About
During the use of a product, a session or connection is a execution context that
- holds identification data (if any)
- and group actions (such as interaction or transaction)
- that take place within a given time frame from one client.
In other word, a session represents a sequence of action that an application can use to maintain authentication state of a user.
Property
Period
A session can last:
- either long (e.g., Gmail account)
- or short (e.g., banking) period of time.
Token / Identifier
To keep track of the action in a session, an application uses a session token, which is a unique string, generally a nonce.
It's physically stored in a record and known as the session id for session identifier
The session id can be then passed between request. See web
Usage
Data across request
The primary usage of a session is to hold the navigation context data.
- You can then preserve data across request.

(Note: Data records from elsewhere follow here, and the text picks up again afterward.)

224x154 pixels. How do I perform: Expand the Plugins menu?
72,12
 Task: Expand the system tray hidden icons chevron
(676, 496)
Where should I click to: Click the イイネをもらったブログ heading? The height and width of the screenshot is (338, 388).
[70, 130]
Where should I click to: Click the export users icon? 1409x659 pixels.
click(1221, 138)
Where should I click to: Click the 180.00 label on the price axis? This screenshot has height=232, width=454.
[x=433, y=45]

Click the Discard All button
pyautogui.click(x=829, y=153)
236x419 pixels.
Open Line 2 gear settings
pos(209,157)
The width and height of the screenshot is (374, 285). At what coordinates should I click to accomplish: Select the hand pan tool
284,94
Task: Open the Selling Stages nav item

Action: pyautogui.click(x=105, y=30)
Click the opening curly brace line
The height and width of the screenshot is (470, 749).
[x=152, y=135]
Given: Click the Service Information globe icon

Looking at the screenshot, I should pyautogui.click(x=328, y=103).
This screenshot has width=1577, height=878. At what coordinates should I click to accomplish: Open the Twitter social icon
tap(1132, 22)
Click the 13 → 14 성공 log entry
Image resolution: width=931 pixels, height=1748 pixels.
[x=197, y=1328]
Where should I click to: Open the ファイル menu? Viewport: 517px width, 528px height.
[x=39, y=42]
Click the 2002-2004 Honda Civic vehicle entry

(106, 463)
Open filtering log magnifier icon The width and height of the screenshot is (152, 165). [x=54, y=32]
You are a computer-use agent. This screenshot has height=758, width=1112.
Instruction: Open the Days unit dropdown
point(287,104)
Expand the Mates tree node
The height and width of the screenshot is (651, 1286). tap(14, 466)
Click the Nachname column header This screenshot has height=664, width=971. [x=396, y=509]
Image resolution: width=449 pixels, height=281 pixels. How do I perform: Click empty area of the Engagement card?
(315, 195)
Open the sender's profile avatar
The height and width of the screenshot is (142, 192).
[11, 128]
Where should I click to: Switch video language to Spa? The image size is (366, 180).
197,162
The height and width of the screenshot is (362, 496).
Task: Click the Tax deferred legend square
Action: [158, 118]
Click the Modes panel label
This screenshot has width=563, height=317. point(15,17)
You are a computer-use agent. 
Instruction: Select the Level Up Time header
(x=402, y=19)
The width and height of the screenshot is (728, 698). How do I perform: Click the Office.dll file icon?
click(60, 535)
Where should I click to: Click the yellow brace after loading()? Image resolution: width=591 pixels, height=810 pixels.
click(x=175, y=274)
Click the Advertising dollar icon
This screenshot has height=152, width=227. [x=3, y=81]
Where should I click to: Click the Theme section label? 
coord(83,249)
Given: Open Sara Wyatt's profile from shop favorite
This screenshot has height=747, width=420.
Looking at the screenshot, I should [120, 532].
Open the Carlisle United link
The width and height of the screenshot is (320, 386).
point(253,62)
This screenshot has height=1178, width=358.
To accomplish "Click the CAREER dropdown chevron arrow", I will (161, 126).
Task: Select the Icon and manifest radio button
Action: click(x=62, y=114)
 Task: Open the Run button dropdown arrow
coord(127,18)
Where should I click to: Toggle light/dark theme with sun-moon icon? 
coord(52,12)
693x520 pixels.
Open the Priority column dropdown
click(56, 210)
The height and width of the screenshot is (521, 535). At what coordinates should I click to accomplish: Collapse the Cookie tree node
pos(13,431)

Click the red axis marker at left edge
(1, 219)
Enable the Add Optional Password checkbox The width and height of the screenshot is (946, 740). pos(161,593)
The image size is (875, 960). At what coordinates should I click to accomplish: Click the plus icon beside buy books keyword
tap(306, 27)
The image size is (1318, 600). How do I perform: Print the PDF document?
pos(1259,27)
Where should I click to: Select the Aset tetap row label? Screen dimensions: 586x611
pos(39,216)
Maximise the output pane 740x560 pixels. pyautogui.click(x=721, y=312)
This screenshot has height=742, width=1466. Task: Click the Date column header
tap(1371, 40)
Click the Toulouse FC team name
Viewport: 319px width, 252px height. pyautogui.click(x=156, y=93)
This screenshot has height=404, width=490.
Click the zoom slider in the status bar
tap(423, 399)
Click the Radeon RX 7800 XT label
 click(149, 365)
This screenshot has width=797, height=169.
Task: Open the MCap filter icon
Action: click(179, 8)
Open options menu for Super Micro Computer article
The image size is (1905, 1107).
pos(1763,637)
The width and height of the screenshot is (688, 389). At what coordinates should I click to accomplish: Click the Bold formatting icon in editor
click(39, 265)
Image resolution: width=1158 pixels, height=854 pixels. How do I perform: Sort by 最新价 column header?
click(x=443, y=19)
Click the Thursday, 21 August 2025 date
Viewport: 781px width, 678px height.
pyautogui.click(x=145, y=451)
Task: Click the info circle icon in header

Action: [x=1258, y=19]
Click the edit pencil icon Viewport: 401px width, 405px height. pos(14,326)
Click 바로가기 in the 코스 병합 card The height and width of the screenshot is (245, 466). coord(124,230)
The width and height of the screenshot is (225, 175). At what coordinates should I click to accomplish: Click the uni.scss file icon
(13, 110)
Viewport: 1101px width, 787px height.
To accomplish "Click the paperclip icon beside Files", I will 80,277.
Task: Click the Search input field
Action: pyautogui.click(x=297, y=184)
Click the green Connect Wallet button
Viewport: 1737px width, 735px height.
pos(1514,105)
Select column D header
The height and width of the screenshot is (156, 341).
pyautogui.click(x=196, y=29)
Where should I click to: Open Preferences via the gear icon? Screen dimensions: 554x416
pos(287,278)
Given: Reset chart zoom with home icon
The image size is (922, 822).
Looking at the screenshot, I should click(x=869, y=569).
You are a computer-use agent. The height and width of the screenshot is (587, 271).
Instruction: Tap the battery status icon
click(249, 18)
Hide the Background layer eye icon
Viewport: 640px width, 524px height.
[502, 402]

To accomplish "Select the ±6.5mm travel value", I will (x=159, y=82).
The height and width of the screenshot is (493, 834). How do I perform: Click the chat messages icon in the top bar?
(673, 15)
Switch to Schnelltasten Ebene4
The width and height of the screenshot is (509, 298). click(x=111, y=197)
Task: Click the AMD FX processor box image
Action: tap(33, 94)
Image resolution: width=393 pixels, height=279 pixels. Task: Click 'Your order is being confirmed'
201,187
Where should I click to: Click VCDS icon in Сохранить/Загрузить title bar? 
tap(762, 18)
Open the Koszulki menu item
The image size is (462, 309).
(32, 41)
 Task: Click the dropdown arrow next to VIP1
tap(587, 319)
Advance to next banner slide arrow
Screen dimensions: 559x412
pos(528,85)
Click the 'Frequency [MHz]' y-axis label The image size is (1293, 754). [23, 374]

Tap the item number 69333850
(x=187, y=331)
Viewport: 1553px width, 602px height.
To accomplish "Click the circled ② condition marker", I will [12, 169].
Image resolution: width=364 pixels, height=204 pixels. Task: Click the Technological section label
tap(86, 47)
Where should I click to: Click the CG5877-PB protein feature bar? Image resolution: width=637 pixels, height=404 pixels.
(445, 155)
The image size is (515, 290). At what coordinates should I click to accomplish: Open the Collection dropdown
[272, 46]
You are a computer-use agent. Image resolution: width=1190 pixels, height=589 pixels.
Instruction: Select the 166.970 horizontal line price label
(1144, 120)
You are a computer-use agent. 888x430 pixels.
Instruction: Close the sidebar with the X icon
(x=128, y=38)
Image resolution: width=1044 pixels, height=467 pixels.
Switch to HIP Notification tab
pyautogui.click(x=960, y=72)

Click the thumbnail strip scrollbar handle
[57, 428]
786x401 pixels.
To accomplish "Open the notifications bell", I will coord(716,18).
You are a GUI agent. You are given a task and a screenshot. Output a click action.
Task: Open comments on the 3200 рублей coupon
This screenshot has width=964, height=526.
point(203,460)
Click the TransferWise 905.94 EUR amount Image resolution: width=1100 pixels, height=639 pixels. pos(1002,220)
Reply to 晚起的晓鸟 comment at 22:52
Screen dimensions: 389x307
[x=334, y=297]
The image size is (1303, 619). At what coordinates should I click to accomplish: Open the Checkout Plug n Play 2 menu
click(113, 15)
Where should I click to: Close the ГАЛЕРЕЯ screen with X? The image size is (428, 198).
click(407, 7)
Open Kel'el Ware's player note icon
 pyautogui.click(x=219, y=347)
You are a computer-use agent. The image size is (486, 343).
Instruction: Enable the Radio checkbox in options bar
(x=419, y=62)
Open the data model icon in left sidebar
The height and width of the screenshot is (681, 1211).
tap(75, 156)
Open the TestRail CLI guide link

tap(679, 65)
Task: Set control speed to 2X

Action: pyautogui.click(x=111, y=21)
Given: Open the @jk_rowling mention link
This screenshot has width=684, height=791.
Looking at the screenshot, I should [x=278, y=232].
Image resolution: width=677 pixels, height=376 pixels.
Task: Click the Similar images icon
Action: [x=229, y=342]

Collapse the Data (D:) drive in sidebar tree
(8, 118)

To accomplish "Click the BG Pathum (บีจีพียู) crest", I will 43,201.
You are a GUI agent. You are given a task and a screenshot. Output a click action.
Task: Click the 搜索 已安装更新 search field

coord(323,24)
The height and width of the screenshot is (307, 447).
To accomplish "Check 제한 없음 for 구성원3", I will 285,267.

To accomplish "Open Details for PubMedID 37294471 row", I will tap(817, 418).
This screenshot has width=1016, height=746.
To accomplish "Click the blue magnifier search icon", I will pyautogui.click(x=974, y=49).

- They are a simple way to store data for individual users against a unique session ID
Tracking
It's also a mechanism to trace navigation against an application.
Analytics
A session on a analytical level is a group of user interactions that take place within a given time frame. See User Analytics - Session (Visit)
Validity
A session has a validity mechanism. The most known is that after a period of time of inactivity, the session becomes invalid and is deleted by a garbage mechanism.
Implementation
You will find this concept in all OSI layer
Network / IP
Application
Web
In the web, the session identifier is stored:
- in a session cookie.
- or passed via URL querys (e.g. PHPSESSID). Not secure at all because URL may leak the session token
- by copying and pasting the URL link into an email
- in the web request log.
When the server receives an HTTP request, the server will look up the session information (user, connection time) using the session identifier as a key.
Database
When you are making a connection with a database, you are just creating a session.
The session/connection information are stored in a table.
Pool
Connection are shared resource and therefore can not be a component of a release.